Single Ventricle Roadmap

Children with single ventricle physiology must undergo a series of surgeries prior to undergoing the Fontan procedure. These children require lifelong cardiac care and can expect to experience multiple surgical and cardiac catheter-based procedures, recurrent hospitalizations, daily medications, and frequent outpatient follow-up. Our single ventricle team is uniquely equipped to help these patients and their families face these challenges.

The image below explains the path that many single ventricle patients may take. Click on the image to see a larger version. Ver esta información en espanól.​

Step 1: Aorto-pulmonary Shunts, Pulmonary Artery Banding or Stage 1 Norwood Procedure

Some babies with single ventricle physiology may require additional blood flow to the lungs. A surgical shunt procedure may be performed to direct blood from the aorta to the lungs. Other babies may have too much circulation to the lungs, and require a pulmonary artery banding procedure.

Patients with hypoplastic left heart syndrome require additional surgery to enlarge the aorta, which is done through a surgical operation called the Norwood procedure. The Norwood procedure is performed as soon as the baby is physically ready after birth. The heart typically works very hard after this surgery, and these babies require careful monitoring and feeding support.

Once patients are stable for discharge home, they are enrolled in our Home Monitoring Program (HMP) coordinated through the High Acuity Transition (HeArT) Clinic by a dedicated single ventricle nurse practitioner. In addition, all of our babies undergoing cardiac surgery receive follow-up evaluations in our Neurodevelopmental Outcomes Center under the direction of Raye-Ann deRegnier, MD, and Bradley S. Marino, MD.

Step 2: Glenn Procedure (Cavopulmonary Anastomosis)

This operation connects the superior vena cava, the blood vessel that carries deoxygenated blood from the head and neck back to the heart, directly to the pulmonary circulation system. This diverts half of the body’s deoxygenated “blue” blood directly into the lungs, bypassing the heart. If a prior surgical shunt was performed, this shunt is taken down.

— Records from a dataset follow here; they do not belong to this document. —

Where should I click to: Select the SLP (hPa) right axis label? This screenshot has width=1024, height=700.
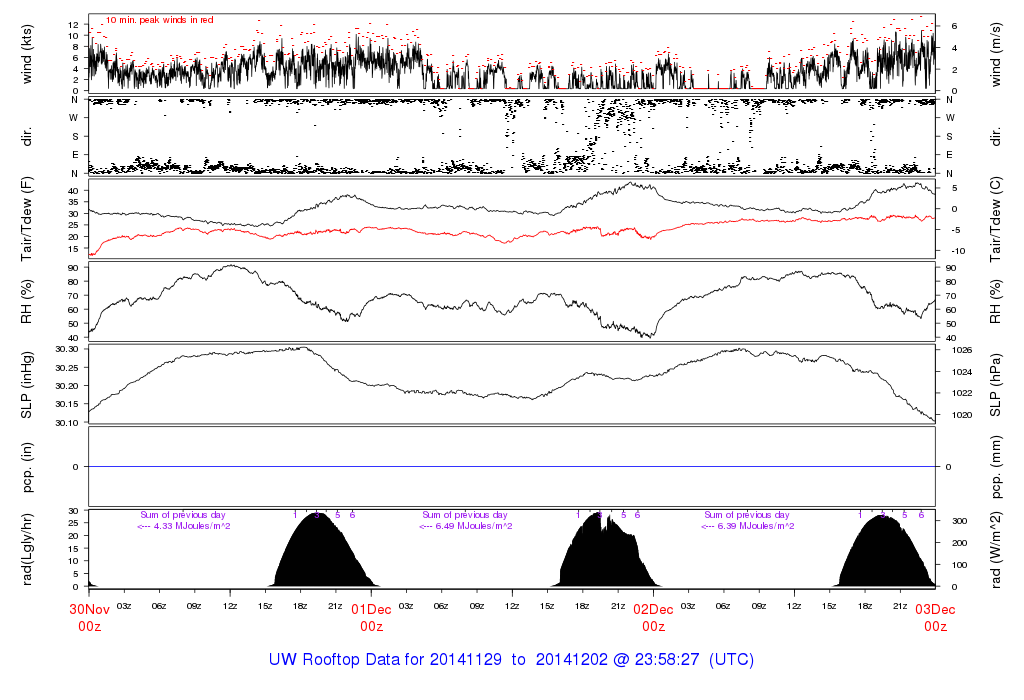click(997, 384)
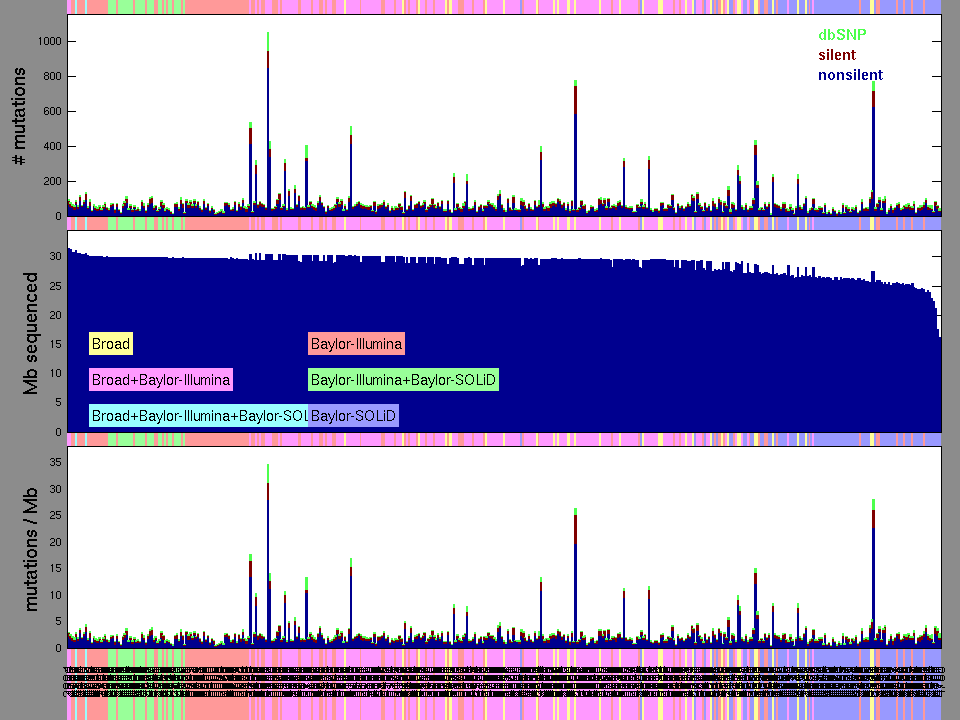Select the yellow Broad legend swatch
Viewport: 960px width, 720px height.
(x=110, y=344)
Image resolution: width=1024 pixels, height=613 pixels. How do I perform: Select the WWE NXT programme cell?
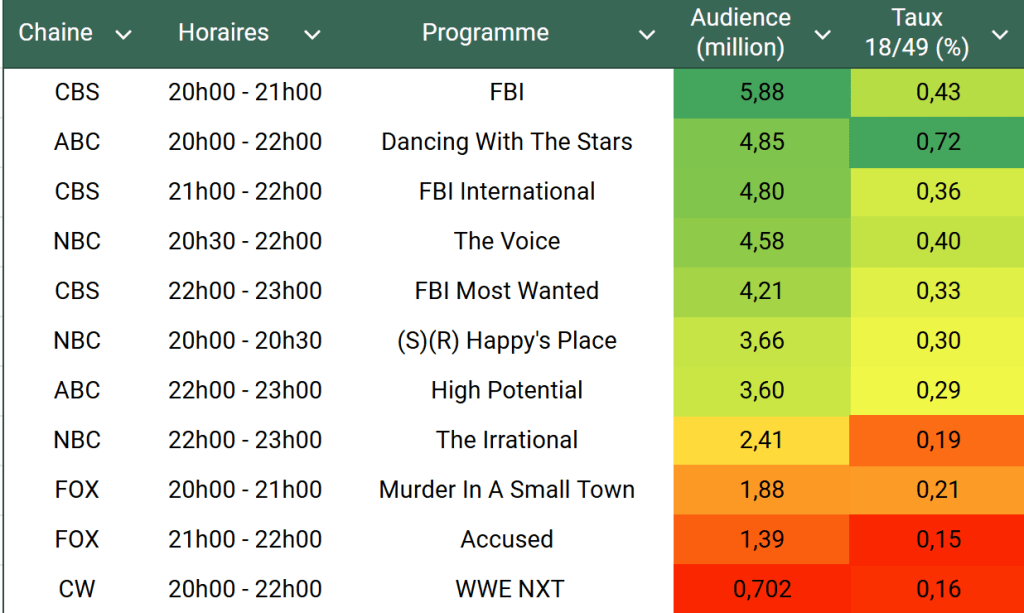tap(507, 589)
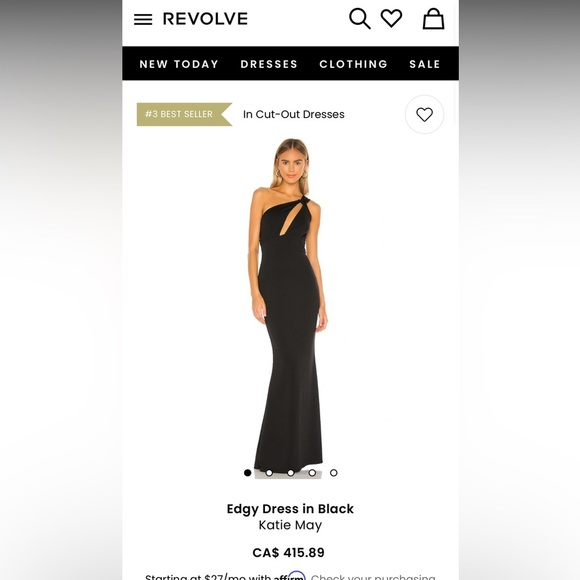Select the fourth image carousel dot
The width and height of the screenshot is (580, 580).
point(312,473)
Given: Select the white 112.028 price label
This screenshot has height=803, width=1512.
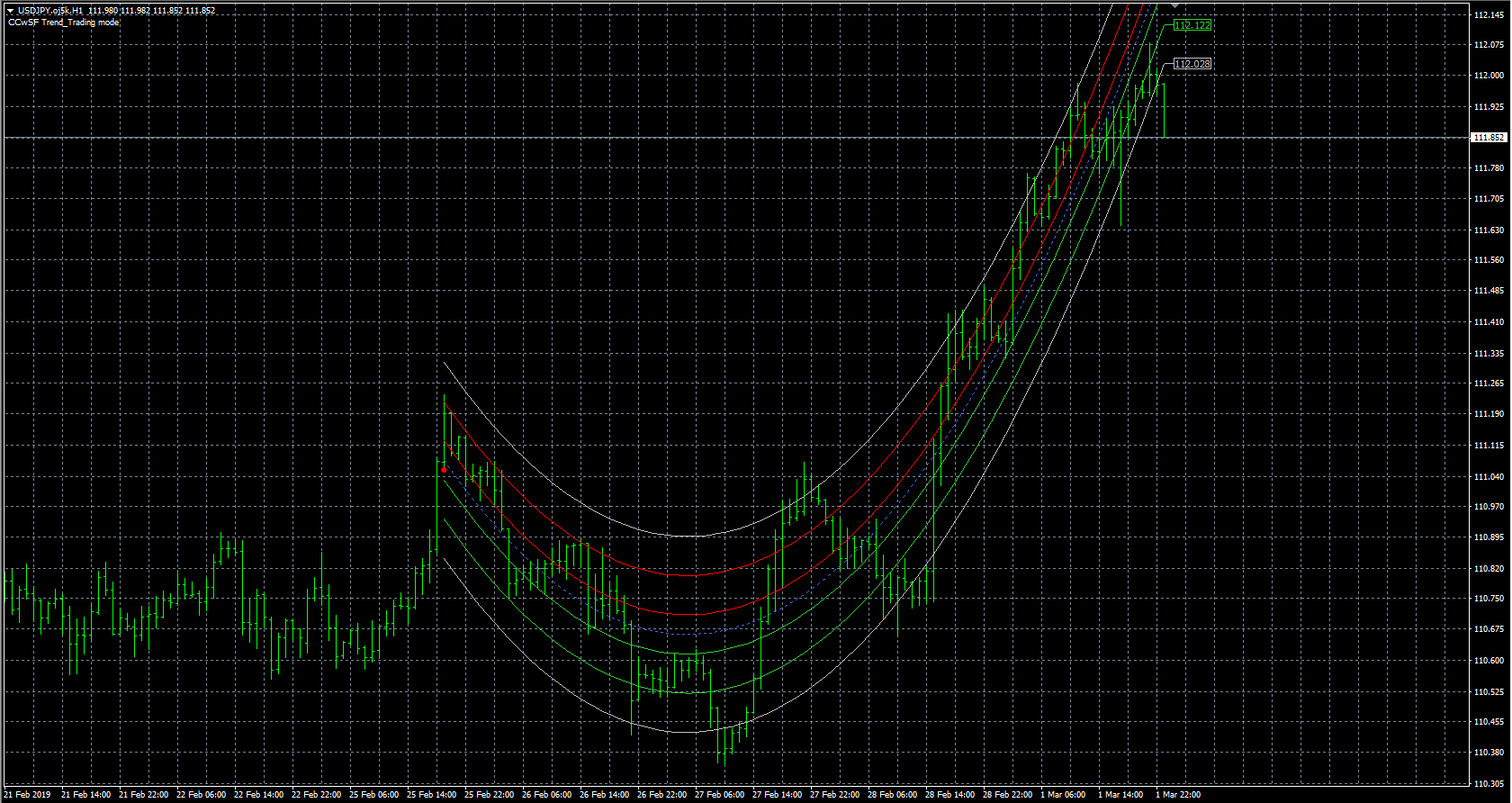Looking at the screenshot, I should pyautogui.click(x=1192, y=64).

The Glenn procedure is usually performed between three months and one year of age, depending on the health of the child. This surgery relieves part of the single ventricle’s volume and work load, but the child will still be considered “blue.”

Step 3: Fontan Procedure

The last step in the stages of Fontan surgeries connects the inferior vena cava, the blood vessel that carries deoxygenated blood from the lower body, to the pulmonary circulation. In our center, this is performed via an extracardiac Gore-Tex® tube graft, and is called the extracardiac Fontan operation. The procedure allows all the deoxygenated blood returning from the body to bypass the heart and go directly into the pulmonary circulation. After the oxygenated blood returns to the heart, the single ventricle then supplies the body with oxygenated blood, a function traditionally done by the left ventricle. After this procedure, the child will be “pink” and typically have oxygen saturation of more than 95%.

Learn about Lurie Children's Fontan Conversion Program.

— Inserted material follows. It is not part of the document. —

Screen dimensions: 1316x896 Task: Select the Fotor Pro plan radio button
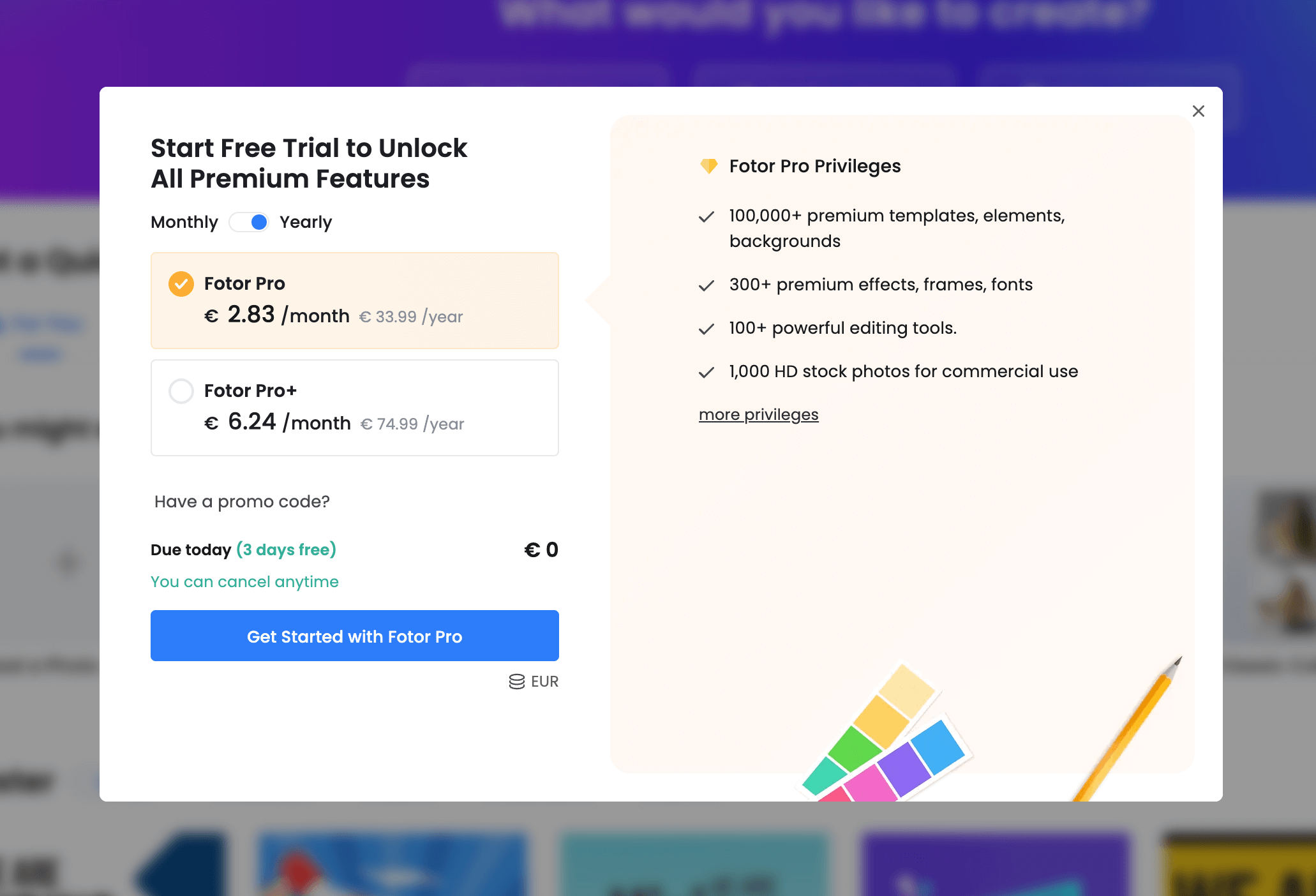181,284

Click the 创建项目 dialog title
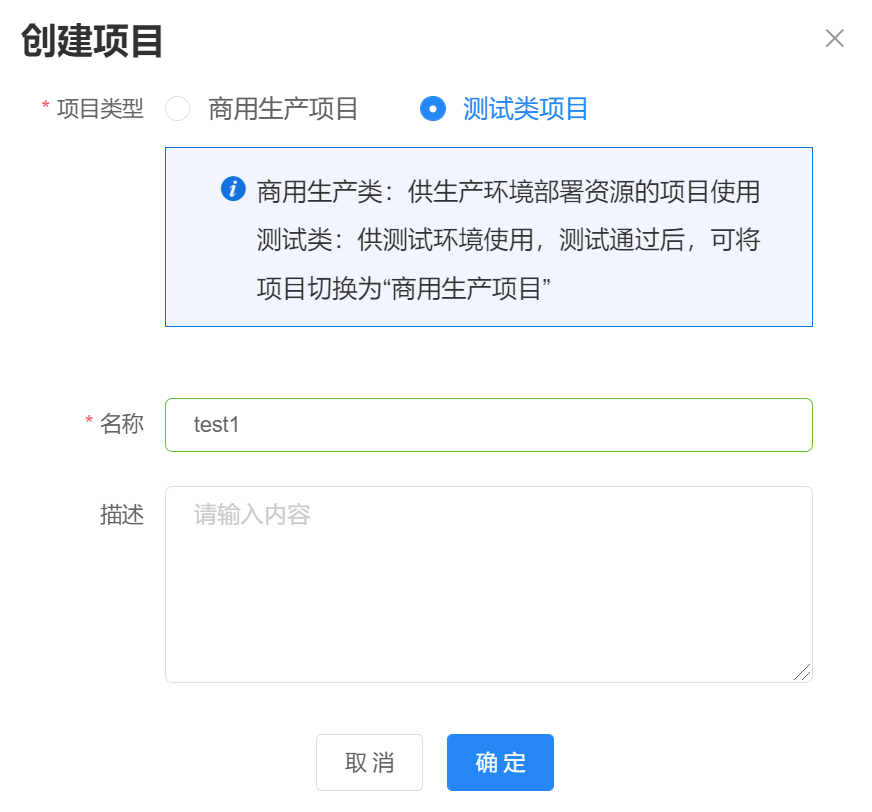pos(92,42)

Physicians usually wait until a patient is a few years old or weighs about 30 pounds before performing the Fontan surgery. After recovering and being discharged from the hospital, patients initially have frequent follow-up appointments. These children require ongoing cardiac evaluations throughout life and may require additional procedures later in childhood or as adults.

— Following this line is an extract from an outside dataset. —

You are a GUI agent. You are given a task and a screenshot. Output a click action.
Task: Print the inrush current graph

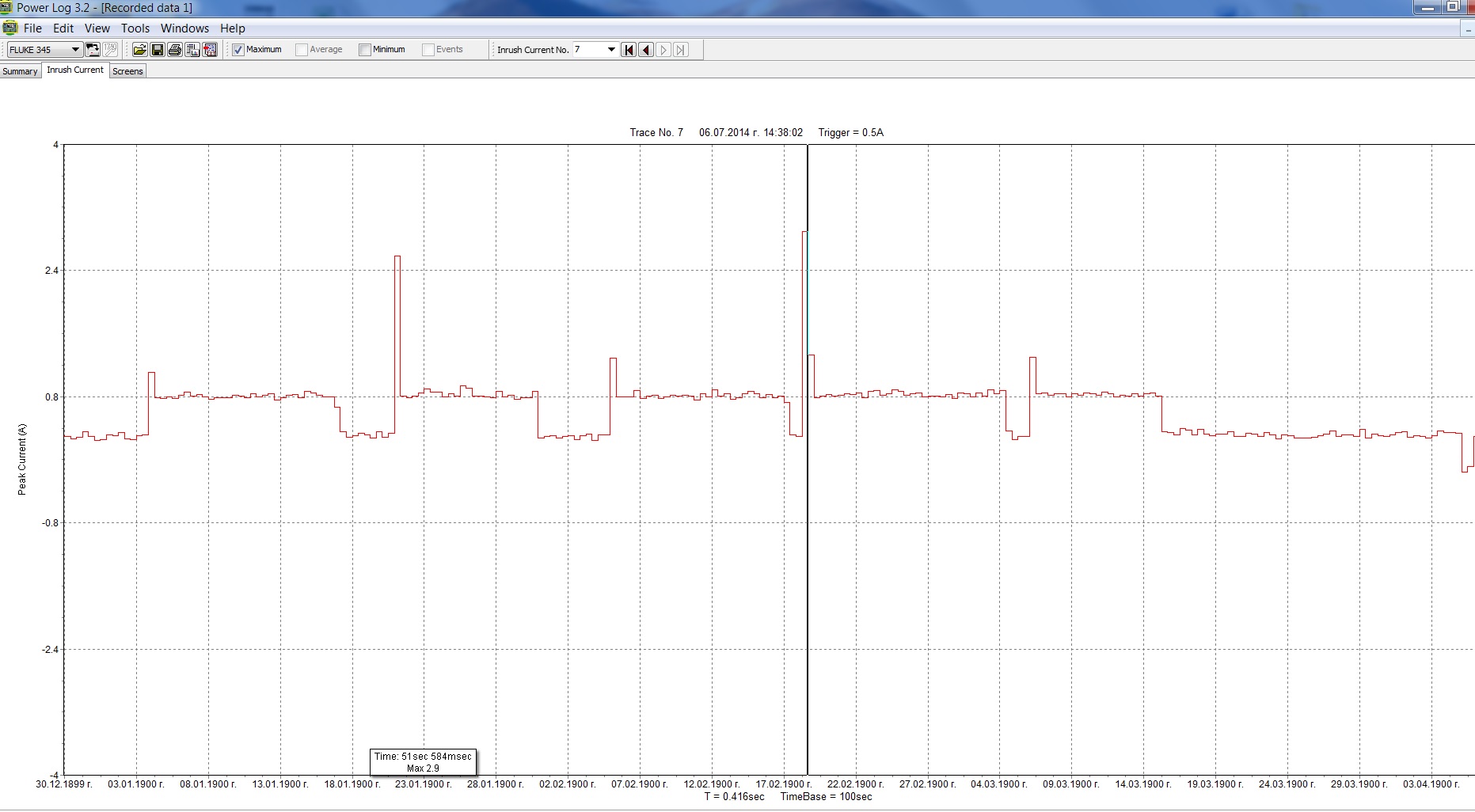(174, 50)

The Fontan procedure has been performed since 1968 for “blue” babies with one functional ventricle, directing deoxygenated blood to the lungs, bypassing the heart and allowing oxygenated blood to be pumped by the single ventricle to the body. Originally designed for patients with a single left ventricle, the Fontan procedure has been used for patients with hypoplastic left heart syndrome since the early 1980s.